Après six mois à voir les rideaux des bistrots, restaurants, cinémas ou encore centres culturels fermés, les Français n’ont pas boudé leur plaisir hier, au moment de la réouverture des lieux dits “non-essentiels”. Malgré les jauges restreintes, les terrasses des cafés ont bien souvent débordé, les files d’attente pour voir les derniers films se sont largement étirées : faut-il y voir une marque d’insouciance ou un retour à la normal qui en est vraiment un ? Louis Daufresne a fait le point ce matin avec Denis Jacquet, chef d’entreprise, fondateur de Parrainer la Croissance et de l’Observatoire de l’Ubérisation, auteur de “Covid : le début de la peur, la fin d’une démocratie (Eyrolles)”.

Face à ce tableau d’une vie qui semble redevenue comme avant, le chef d’entreprise ne se berce pas d’illusion : “La vie reprend son cours, il y a une forme d’insouciance mais la réalité va probablement nous rattraper à un moment donné car la réalité n’échappe pas au temps”. Si le vaccin semble gagner la course contre le Covid-19 avec un nombre de cas de contaminations en net recul partout dans le monde, les conséquences économiques et sociales commencent à se révéler lorsque la vague se retire. “L’Unicef parle déjà de 20 puis 50 puis 137 millions de personnes qui ont retrouvé le seuil de l’extrême pauvreté, constate Denis Jacquet. Les dégâts sont surtout faits aux femmes dans la plupart des pays émergents. Ces femmes qui ont perdu leur emploi en ville se retrouvent à la campagne, alors qu’on avait mis 30 ans à les en extraire pour leur trouver une formation, élever leur niveau de vie et celui de leurs enfants”.

Un constat d’échec pour le gouvernement ?

Lorsque la tempête s’éloigne, c’est aussi un constat d’échec qui se révèle pour l’expert. Un échec dans la gestion de la crise par les gouvernements européens. Alors que la France enregistre à ce jour plus de 100 000 morts du Covid-19 et plus de 5 millions de cas de contaminations depuis le début de la crise, le bilan politique est, selon lui, très mitigé. Il illustre ce constat par l’absence de production d’un vaccin tricolore, alors même que Cuba, qui compte 11,2 millions d’habitants, s’apprête à vacciner sa population avec sa propre production. Le Covid-19 a été un puissant révélateur des manquements des structures de soins françaises. Si les soignants prêchaient jusqu’alors dans le désert, revendiquant un manque de moyens criants depuis des années, celui-ci a été exposé au grand jour dès les premiers jours critiques de la crise : “On se pensait une société bien protégée sanitairement, et on s’est aperçu qu’on était même pas capable de soigner 5000 personnes dans un lit d’hôpital pour 68 millions d’individus car c’est ça la réalité de la crise”.
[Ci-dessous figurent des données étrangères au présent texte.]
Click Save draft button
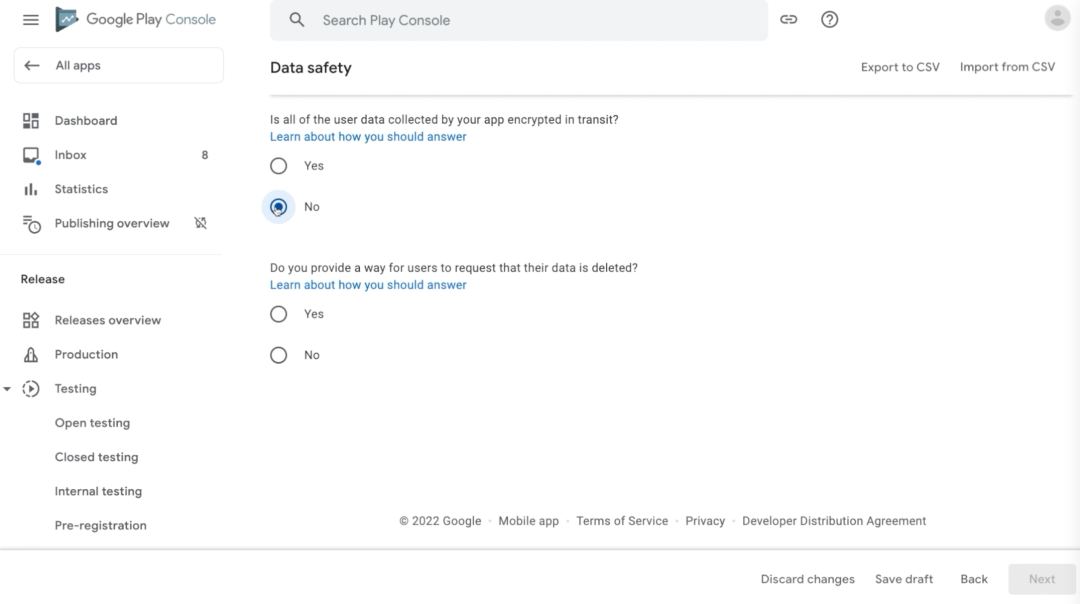This screenshot has width=1080, height=604. pos(904,579)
Certes la crise avait un aspect totalement inédit que les gouvernements ont dû appréhender avec leurs connaissances limitées à l’instant T, Denis Jacquet remarque cependant que certaines mesures auraient pu être évitées, en ne s’entourant pas seulement de technocrates mais aussi de citoyens lambda, des entrepreneures, des artisans, des commerçants, des intellectuels, “on aurait eu des décisions certainement plus éclairées”. Parmi les mesures qui laissent encore un goût amer au chef d’entreprise, la désignation de catégories “non-essentielles” : “le mot est très révélateur d’une arrogance technocratique. La peur l’a emporté sur la raison et la technocratie sur l’intelligence.

Pour s’en sortir, une Europe consolidée

Pour contrer la contagion de la maladie, la contagion de l’autoritarisme n’était certainement pas la solution pour Denis Jacquet, citant en exemple celui de la Suède qui a fait le pari de ne pas instaurer de confinement et qui enregistre moins de morts par habitants qu’en France. Faut-il tout du moins comparer ces pays dont les pratiques sociales ne sont pas toujours les mêmes ?  “Les deux perdants de cette crise sont l’Europe et l’Amérique du sud, conclut-il. Les Etats-Unis vont reprendre car c’est une terre d’innovation, la Chine est repartie sur une courbe de croissance très forte. Nous, il nous faudrait une Europe plus consolidée, plus forte, sans attendre ceux qui traînent les pieds.”